EXERCISE: A single number is the whole answer: the count of lines in the records where "will" occurs.

MATERIAL PROVIDED:
>>>>
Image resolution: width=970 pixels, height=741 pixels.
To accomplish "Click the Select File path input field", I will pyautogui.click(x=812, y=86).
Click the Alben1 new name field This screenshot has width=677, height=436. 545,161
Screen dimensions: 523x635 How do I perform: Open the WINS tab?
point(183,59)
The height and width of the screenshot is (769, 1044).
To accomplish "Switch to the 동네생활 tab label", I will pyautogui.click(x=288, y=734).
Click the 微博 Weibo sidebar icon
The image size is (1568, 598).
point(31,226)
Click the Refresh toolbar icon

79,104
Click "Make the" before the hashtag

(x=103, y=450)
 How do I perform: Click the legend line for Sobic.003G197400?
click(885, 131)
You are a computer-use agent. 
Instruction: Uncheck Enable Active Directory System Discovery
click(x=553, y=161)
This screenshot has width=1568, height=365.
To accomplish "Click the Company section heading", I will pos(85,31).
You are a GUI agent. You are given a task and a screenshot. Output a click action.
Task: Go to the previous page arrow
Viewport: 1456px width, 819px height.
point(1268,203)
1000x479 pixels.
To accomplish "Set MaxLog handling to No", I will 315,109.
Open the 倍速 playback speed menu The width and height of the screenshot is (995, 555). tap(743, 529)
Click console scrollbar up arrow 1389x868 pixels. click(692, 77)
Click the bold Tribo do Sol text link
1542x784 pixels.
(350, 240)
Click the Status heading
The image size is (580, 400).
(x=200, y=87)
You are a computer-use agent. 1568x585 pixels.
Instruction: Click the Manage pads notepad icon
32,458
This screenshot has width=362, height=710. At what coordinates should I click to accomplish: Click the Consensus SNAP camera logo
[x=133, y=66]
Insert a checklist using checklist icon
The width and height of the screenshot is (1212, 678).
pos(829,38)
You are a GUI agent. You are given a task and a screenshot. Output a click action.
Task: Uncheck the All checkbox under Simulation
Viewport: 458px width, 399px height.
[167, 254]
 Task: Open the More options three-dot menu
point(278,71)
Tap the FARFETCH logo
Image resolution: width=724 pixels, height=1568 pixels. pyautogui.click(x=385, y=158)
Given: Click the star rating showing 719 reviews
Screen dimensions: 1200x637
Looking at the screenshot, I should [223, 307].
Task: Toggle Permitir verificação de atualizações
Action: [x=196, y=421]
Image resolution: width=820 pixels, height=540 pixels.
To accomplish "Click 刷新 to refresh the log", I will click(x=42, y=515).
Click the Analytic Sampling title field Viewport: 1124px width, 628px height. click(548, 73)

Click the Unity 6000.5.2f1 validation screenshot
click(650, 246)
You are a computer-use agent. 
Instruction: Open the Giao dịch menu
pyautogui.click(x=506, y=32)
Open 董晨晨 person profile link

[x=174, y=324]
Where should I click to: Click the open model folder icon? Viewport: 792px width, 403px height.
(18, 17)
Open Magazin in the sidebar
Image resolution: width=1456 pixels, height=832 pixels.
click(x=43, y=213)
<<<<
RESULT OF THE EXERCISE: 5